Not that Oden was tearing the joint up. His stat line for the game: 0-4 from the field and five rebounds in 13 minutes. Which puts him about on par with the rest of the Blazers, as they were thumped by Los Angeles 96-76. As for Oden…he has a trip to the MRI machine scheduled for later today, or as he calls it, “The Mother Ship.”
Having a much better NBA debut was Derrick Rose, who scored 11 points and had nine assists as the Bulls stuck it to their ex-coach Scott Skiles by beating the Bucks 108-95. Meanwhile, that clanging you heard in Boston was LeBron James rattling free throws all over the place against the Celtics. He missed four of eight free throws, all in the fourth quarter, and Cleveland fell 90-85.

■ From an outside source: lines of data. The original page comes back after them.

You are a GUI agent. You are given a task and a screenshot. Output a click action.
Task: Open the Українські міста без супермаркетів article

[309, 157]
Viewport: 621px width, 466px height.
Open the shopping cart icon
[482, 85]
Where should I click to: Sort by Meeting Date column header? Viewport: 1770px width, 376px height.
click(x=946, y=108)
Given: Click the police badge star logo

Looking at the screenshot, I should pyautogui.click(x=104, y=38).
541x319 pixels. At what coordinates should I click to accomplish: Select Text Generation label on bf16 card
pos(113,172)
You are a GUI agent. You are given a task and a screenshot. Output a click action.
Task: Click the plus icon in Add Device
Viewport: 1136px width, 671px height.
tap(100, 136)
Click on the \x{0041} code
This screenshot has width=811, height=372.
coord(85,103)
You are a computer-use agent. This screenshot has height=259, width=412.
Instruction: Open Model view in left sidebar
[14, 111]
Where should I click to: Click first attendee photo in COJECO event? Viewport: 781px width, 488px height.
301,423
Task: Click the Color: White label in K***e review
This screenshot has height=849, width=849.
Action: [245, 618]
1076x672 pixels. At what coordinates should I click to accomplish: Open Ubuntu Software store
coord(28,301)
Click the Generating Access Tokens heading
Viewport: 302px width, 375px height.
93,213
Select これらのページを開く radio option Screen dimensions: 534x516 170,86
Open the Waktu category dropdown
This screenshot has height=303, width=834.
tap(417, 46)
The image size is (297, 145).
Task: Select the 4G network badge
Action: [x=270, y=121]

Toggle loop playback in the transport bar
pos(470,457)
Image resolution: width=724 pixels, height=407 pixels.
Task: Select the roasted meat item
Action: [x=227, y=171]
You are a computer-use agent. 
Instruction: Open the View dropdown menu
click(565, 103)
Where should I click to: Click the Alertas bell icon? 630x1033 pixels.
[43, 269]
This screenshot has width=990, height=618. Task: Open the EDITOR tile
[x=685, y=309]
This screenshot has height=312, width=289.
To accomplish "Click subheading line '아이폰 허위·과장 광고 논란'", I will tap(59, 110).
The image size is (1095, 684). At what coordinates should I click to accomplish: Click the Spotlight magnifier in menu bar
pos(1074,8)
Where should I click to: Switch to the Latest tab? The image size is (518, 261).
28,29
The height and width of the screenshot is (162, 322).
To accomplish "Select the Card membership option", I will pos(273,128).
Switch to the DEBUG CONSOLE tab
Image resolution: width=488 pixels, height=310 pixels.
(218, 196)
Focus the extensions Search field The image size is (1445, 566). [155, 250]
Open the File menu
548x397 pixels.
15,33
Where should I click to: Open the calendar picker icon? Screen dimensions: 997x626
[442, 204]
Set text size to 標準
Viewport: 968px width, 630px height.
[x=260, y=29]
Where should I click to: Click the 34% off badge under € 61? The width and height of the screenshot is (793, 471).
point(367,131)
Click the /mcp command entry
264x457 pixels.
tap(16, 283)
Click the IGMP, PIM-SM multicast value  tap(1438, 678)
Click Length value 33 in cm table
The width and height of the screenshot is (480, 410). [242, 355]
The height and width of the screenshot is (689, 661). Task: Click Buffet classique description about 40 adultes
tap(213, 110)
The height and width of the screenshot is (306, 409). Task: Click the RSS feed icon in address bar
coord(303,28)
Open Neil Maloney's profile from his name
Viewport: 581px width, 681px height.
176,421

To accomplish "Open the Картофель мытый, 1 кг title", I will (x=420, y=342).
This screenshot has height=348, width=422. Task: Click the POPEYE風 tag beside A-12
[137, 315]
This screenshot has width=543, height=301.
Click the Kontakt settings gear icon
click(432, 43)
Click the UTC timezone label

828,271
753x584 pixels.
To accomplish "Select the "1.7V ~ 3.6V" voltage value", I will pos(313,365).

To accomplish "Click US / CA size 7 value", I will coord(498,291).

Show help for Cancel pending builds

Here’s some more of last night’s news, but be forewarned: Bud Selig says that he has the power to suspend this after six links.
CBS analyst Gary Danielson thinks that Texas runs a “junk offense” and that Georgia’s Matthew Stafford would be putting up Colt McCoy-type numbers in that offense, says the AUSTIN AMERICAN-STATESMAN. No SEC homerism there at all.
The man who saved the NBA during the lockout in 1999, according to the DETROIT NEWS? Not David Stern. Not Billy Hunter? Nope, it was Michael Curry.
Relax, says the DENTON RECORD-CHRONICLE: it turns out that those 15 North Texas football players tested positive for recreational drugs, not steroids. Which is great, because we wouldn’t want their run at an 0-12 season to be tainted.
The SAN JOSE MERCURY NEWS estimates that only 20,000 people will be on hand to see Stanford take on Washington State this Saturday, even though the Cardinal are 3-0 at home this year and fighting for a bowl berth.
Even after having beaten the Chargers in a thriller on Sunday, the NEW ORLEANS TIMES-PICAYUNE says that Saints coach Sean Payton was less than thrilled with the experience of playing in London.
Why would Isiah Thomas apparently continue to lie about his alleged sleeping pill overdose? The local police chief speculates to NEWSDAY it might be because of his contract. “If he takes drugs or whatever they may not owe him the $18 million. I have no idea.”
Remember when Joe Tiller said that Rich Rodriguez was a “snake oil salesman” after Purdue lost a big recruit to Michigan? The DETROIT FREE-PRESS says that there’s really no bad blood there. Really.